The Celtic Sea has a seabed problem and traditional solutions won’t fix it

May 28th, 2026
Derek Robertson
Derek Robertson, CEO

The Celtic Sea is central to the UK’s offshore wind ambitions, playing a major role in delivering net zero while driving economic growth across Wales and the South West. 

But beneath that ambition sits a problem the industry has yet to fully confront. 

The seabed conditions are fundamentally different to those that offshore wind has been built on to date. The shallow overburden over bedrock combined with harsh metocean conditions, extreme loading requirements and the need to deliver projects at industrial scale create challenges that conventional approaches struggle to overcome. 

And yet, many projects proceed on the assumption that they won’t. 

Drag embedment anchors, driven piles and suction piles have served the industry well to date, but they are not technically viable at the scale required across large sections of the Celtic Sea. Continuing to rely on them doesn’t just create engineering challenges, it undermines the entire project economics. This is where the real risk lies. 

If projects are modelled on solutions that cannot deliver the required performance, cost or scalability, then Final Investment Decision (FID) becomes increasingly difficult to achieve. Not because the ambition isn’t there, but because the foundations of the business case are flawed. 

What’s required is not adaptation of existing methods, but adoption of approaches designed specifically for these conditions. 

Subsea Micropiles represent one such approach. Engineered for shallow soils over bedrock and to withstand high loads in harsh environments, they offer a fundamentally different way of thinking about anchoring. By integrating geotechnical and geophysical data into a unified 3D ground model, projects can improve soil understanding while reducing Pre-FID survey costs. That same model can then inform anchor design and simulation, optimising steel weight, installation strategy and overall system performance, ultimately reducing construction costs and risk. 

That shift matters. The projects that move forward will not be those that simply meet technical requirements, but those that align engineering reality with commercial viability. 

This extends beyond floating wind. In fixed-bottom projects, replacing traditional pin piles with anchor-based systems that act as landing platforms for jackets can reduce reliance on large installation vessels, improve schedule control and increase flexibility. It challenges established practice, but so do the conditions in the Celtic Sea. 

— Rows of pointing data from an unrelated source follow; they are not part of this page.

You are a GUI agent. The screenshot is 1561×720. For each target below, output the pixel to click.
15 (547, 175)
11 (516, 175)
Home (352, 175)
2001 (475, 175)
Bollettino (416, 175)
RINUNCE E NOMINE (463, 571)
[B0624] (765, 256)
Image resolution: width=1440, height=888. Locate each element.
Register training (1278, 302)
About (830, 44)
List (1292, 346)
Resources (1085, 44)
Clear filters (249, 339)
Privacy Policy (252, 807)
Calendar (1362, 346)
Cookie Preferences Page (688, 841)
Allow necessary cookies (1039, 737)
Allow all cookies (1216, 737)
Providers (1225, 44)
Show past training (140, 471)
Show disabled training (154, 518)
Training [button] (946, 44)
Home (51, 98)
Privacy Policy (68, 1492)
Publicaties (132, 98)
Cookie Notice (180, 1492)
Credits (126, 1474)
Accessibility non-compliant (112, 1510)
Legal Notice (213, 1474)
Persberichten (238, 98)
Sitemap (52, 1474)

The Celtic Sea will not be unlocked by applying legacy solutions to a new problem. It will be unlocked by recognising that the problem has changed and responding accordingly. Until then, the risk is clear, projects will continue to be designed for conditions that don’t exist, using solutions that don’t work, in a market that cannot afford either. Geological conditions are setting the pace for offshore wind development going forward and will prevent many from reaching a final investment decision. Our opportunity and our ambition require change.